Autor: Kim J; Department of Cell Biology, Duke University School of Medicine, Durham, United States., Bustamante E; Department of Cell Biology, Duke University School of Medicine, Durham, United States., Sotonyi P; Department of Anatomy and Histology, University of Veterinary Medicine, Budapest, Hungary., Maxwell N; Department of Cell Biology, Duke University School of Medicine, Durham, United States., Parameswaran P; Department of Cell Biology, Duke University School of Medicine, Durham, United States., Kent JK; Department of Cell Biology, Duke University School of Medicine, Durham, United States., Wetsel WC; Department of Cell Biology, Duke University School of Medicine, Durham, United States.; Department of Psychiatry and Behavioral Sciences, Duke University School of Medicine, Durham, United States.; Mouse Behavioral and Neuroendocrine Analysis Core Facility, Duke University School of Medicine, Durham, United States.; Department of Neurobiology, Duke University School of Medicine, Durham, United States., Soderblom EJ; Department of Cell Biology, Duke University School of Medicine, Durham, United States.; Proteomics and Metabolomics Shared Resource and Center for Genomic and Computational Biology, Duke University School of Medicine, Durham, United States., Rácz B; Department of Anatomy and Histology, University of Veterinary Medicine, Budapest, Hungary., Soderling SH; Department of Cell Biology, Duke University School of Medicine, Durham, United States.; Department of Neurobiology, Duke University School of Medicine, Durham, United States.
Jazyk: angličtina
Zdroj: ELife [Elife] 2024 Jul 24; Vol. 13. Date of Electronic Publication: 2024 Jul 24.
DOI: 10.7554/eLife.97289
Abstrakt: One of the most extensively studied members of the Ras superfamily of small GTPases, Rac1 is an intracellular signal transducer that remodels actin and phosphorylation signaling networks.
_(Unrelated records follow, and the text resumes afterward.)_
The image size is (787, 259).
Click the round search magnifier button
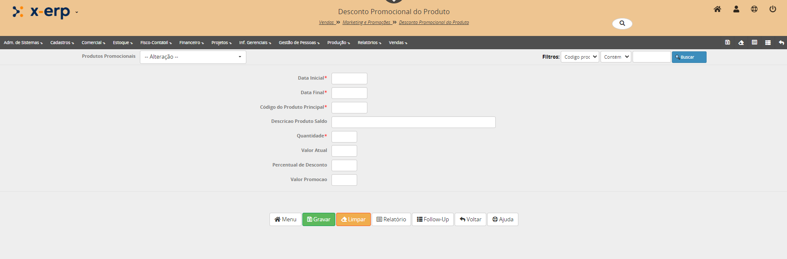pos(622,24)
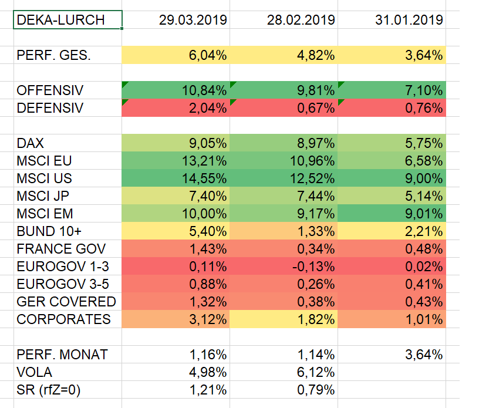Click the yellow 6,04% total performance cell
Image resolution: width=479 pixels, height=408 pixels.
176,55
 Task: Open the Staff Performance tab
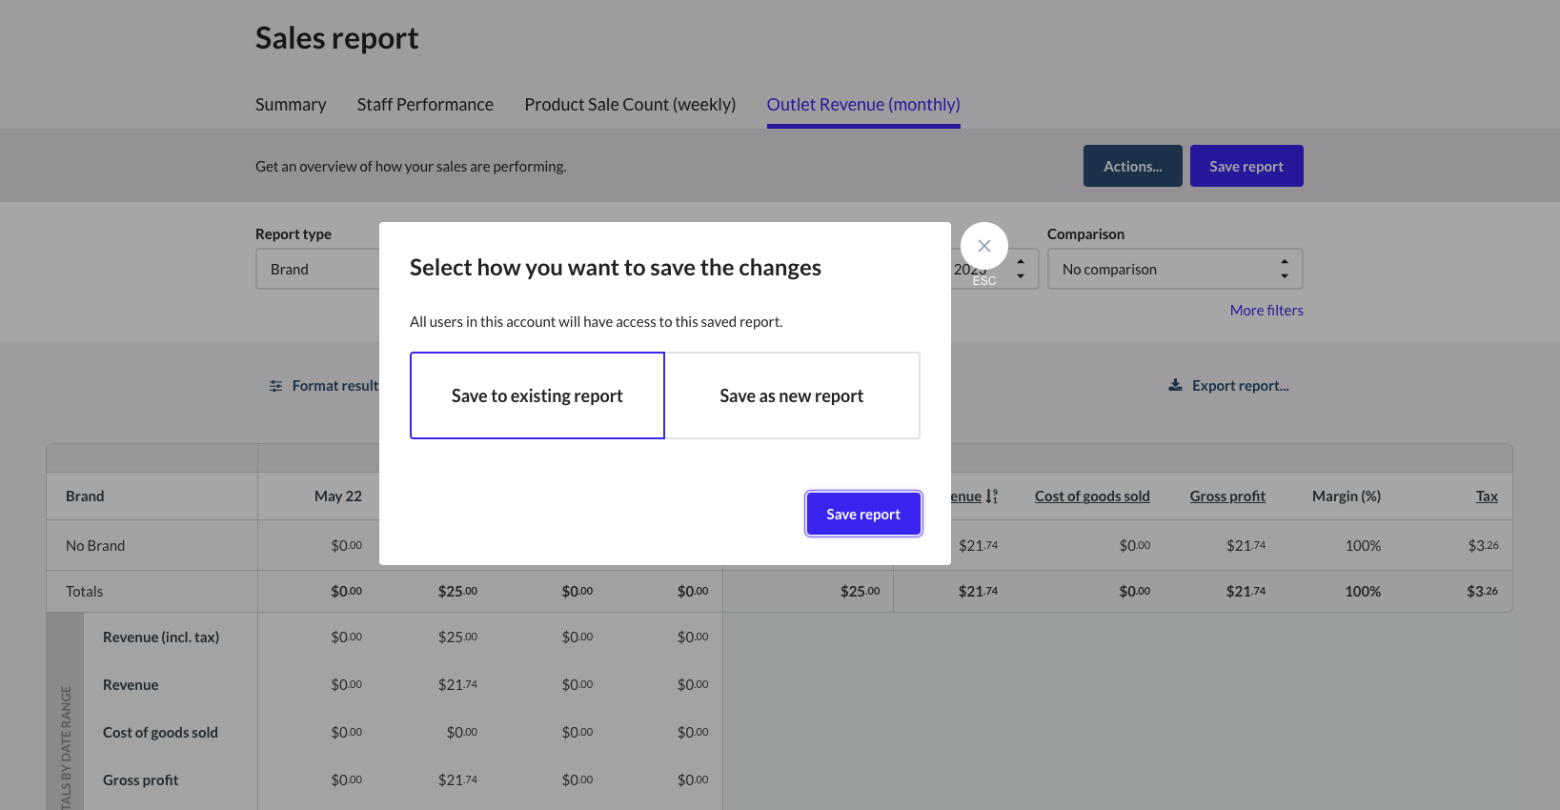[x=425, y=104]
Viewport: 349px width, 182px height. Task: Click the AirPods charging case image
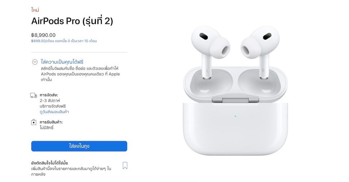[x=235, y=111]
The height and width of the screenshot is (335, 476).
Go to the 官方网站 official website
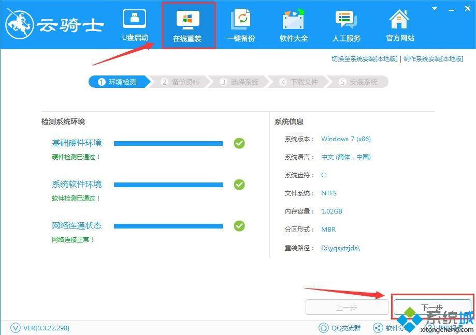pyautogui.click(x=400, y=25)
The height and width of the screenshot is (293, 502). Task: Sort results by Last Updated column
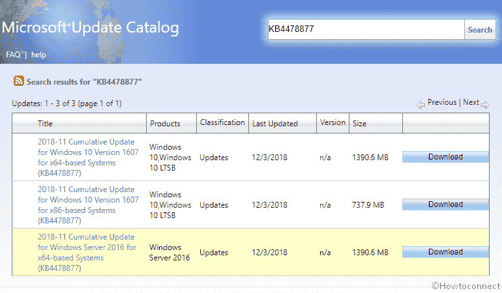[275, 124]
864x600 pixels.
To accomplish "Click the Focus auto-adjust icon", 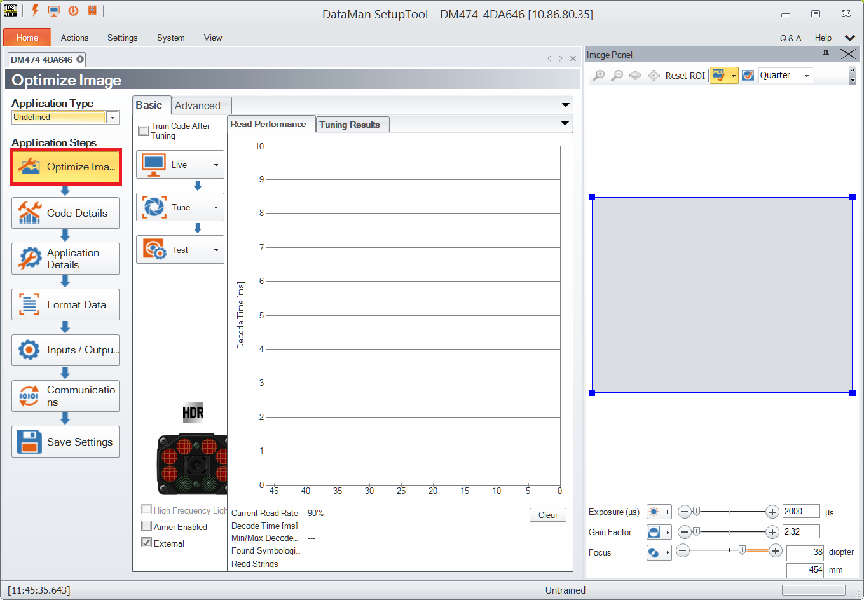I will [654, 553].
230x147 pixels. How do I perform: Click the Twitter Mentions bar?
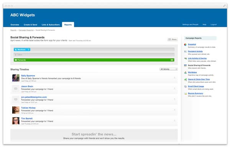pyautogui.click(x=22, y=50)
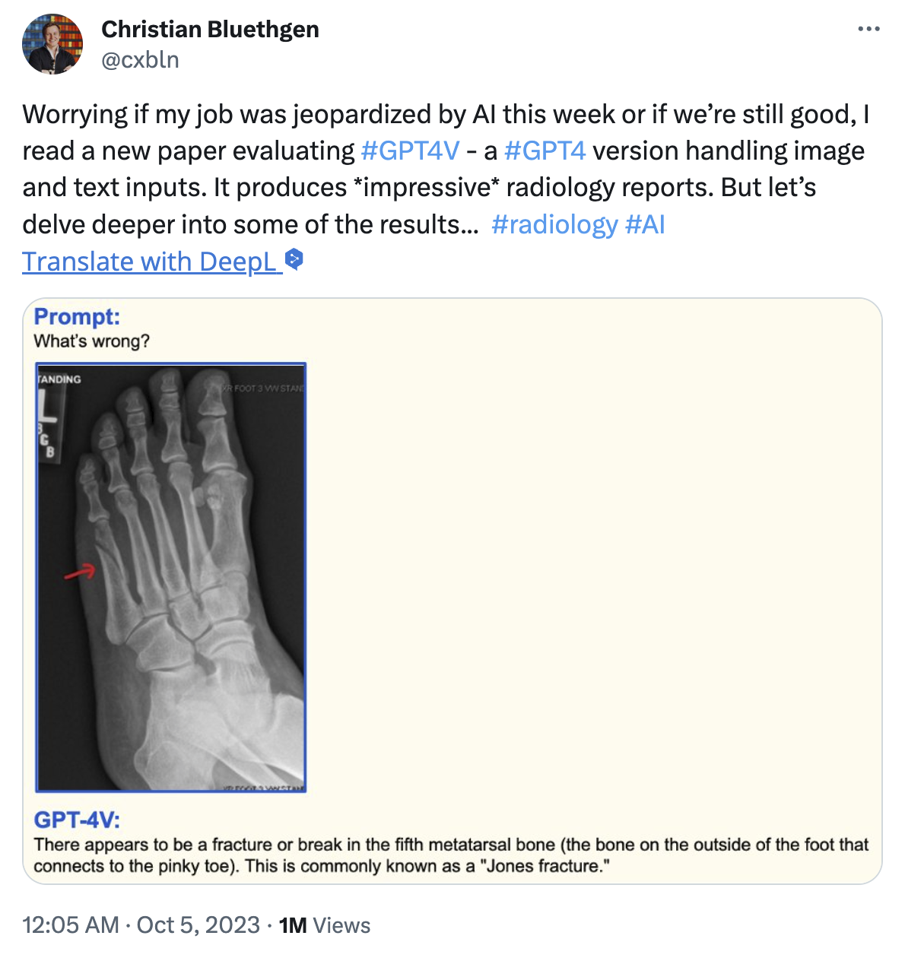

Previous studies have shown that Rac1-mediated signaling is associated with hippocampal-dependent working memory and longer-term forms of learning and memory and that Rac1 can modulate forms of both pre- and postsynaptic plasticity. How these different cognitive functions and forms of plasticity mediated by Rac1 are linked, however, is unclear. Here, we show that spatial working memory in mice is selectively impaired following the expression of a genetically encoded Rac1 inhibitor at presynaptic terminals, while longer-term cognitive processes are affected by Rac1 inhibition at postsynaptic sites. To investigate the regulatory mechanisms of this presynaptic process, we leveraged new advances in mass spectrometry to identify the proteomic and post-translational landscape of presynaptic Rac1 signaling. We identified serine/threonine kinases and phosphorylated cytoskeletal signaling and synaptic vesicle proteins enriched with active Rac1. The phosphorylated sites in these proteins are at positions likely to have regulatory effects on synaptic vesicles. Consistent with this, we also report changes in the distribution and morphology of synaptic vesicles and in postsynaptic ultrastructure following presynaptic Rac1 inhibition. Overall, this study reveals a previously unrecognized presynaptic role of Rac1 signaling in cognitive processes and provides insights into its potential regulatory mechanisms.
Competing Interests: JK, EB, PS, NM, PP, JK, WW, ES, BR, SS No competing interests declared
(© 2024, Kim et al.)
Databáze: MEDLINE